───── RECORDS FOR PROCESSING

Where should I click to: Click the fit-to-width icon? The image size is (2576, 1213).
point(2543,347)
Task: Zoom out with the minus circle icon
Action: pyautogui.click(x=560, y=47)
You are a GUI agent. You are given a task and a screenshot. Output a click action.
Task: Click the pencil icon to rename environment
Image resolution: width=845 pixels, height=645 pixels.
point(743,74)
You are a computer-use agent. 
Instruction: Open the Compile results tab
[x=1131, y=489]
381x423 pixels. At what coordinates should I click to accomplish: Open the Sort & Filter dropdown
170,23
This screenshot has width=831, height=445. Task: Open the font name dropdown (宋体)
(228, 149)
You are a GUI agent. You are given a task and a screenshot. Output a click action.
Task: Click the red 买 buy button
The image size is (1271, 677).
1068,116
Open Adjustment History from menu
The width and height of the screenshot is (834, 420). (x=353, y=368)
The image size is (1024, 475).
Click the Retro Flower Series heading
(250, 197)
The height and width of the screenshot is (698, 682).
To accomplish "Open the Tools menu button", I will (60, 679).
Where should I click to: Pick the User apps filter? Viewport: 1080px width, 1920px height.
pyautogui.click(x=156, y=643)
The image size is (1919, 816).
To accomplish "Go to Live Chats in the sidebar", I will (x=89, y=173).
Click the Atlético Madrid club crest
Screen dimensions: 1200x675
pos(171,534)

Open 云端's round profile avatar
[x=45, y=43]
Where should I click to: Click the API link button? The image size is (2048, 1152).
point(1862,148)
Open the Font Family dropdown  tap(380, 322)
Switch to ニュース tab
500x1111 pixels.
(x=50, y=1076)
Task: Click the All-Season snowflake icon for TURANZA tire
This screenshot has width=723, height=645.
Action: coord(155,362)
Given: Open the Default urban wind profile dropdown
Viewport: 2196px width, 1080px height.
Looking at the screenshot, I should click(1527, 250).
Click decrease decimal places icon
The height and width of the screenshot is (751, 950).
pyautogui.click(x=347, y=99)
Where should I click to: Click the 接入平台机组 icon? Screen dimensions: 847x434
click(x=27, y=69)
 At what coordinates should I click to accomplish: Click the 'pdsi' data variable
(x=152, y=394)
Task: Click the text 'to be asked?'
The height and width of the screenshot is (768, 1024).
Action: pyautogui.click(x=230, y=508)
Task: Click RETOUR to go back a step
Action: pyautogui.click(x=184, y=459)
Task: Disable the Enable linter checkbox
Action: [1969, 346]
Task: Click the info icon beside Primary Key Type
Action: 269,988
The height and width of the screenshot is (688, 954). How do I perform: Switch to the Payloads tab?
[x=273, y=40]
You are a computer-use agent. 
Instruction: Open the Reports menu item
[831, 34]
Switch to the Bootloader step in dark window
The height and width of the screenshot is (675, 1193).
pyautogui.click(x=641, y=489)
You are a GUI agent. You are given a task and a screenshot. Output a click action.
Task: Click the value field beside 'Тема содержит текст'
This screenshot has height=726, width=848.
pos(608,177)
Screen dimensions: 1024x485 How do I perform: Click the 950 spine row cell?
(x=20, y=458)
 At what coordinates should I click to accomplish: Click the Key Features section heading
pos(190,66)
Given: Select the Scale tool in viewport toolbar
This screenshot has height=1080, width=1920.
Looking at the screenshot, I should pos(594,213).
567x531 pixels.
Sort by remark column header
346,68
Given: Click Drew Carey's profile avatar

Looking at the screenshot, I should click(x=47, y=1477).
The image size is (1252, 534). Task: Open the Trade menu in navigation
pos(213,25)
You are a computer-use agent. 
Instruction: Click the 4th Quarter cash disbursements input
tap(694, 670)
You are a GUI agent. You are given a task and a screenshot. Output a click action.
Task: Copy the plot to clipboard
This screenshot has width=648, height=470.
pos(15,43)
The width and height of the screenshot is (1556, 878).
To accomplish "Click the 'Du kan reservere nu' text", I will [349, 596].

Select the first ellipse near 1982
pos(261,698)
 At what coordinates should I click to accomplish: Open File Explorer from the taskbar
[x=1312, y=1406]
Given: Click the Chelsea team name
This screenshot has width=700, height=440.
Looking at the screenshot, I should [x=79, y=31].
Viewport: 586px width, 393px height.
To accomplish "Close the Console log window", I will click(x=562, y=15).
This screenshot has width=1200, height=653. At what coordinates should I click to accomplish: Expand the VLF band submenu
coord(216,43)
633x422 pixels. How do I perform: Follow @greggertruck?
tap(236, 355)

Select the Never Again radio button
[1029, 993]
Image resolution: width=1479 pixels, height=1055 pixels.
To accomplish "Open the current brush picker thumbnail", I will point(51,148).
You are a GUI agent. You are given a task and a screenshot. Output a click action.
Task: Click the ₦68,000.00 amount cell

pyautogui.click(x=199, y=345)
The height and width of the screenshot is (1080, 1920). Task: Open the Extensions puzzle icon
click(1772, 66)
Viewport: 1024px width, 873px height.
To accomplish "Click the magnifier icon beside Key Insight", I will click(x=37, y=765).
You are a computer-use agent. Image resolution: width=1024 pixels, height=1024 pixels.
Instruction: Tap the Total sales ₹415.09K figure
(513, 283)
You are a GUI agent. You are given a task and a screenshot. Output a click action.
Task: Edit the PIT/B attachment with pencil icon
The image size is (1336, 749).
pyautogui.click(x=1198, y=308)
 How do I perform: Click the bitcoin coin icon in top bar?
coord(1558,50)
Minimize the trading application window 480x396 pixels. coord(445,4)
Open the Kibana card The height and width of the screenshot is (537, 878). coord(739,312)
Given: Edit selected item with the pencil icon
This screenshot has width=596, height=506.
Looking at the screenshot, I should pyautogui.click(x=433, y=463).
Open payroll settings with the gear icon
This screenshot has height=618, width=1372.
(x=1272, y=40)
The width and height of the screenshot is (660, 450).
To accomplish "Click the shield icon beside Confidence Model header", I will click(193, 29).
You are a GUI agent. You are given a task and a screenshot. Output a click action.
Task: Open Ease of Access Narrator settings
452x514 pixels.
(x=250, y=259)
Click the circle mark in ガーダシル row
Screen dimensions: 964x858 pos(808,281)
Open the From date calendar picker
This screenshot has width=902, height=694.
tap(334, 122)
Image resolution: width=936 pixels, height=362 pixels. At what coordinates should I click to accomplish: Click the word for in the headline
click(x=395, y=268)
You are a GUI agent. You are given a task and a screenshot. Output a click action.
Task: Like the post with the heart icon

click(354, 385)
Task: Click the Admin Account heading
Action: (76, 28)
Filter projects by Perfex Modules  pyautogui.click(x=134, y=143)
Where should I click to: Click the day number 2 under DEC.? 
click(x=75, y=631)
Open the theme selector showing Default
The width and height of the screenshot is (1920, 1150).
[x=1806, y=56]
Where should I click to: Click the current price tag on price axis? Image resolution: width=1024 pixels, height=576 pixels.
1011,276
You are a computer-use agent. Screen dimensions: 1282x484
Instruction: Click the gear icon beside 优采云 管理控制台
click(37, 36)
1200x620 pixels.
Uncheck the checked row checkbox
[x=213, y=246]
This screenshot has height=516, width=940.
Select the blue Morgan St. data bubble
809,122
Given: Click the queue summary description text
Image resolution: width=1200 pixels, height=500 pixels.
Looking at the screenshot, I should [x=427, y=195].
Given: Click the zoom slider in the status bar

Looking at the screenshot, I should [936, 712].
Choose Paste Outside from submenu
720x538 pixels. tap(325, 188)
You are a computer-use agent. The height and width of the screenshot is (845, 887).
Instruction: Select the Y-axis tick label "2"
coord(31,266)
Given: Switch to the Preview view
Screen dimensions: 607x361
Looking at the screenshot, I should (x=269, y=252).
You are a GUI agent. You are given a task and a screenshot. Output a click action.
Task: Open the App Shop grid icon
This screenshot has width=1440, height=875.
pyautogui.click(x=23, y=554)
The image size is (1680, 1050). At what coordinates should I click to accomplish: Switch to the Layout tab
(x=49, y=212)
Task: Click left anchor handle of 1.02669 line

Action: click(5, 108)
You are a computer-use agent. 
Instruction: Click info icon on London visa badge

──────────

→ WRITTEN PROBLEM
Pick out every line of the records that contains the word "avatar", matching case exactly.

→ WORKED SOLUTION
Open 云端's round profile avatar
Given: Click Drew Carey's profile avatar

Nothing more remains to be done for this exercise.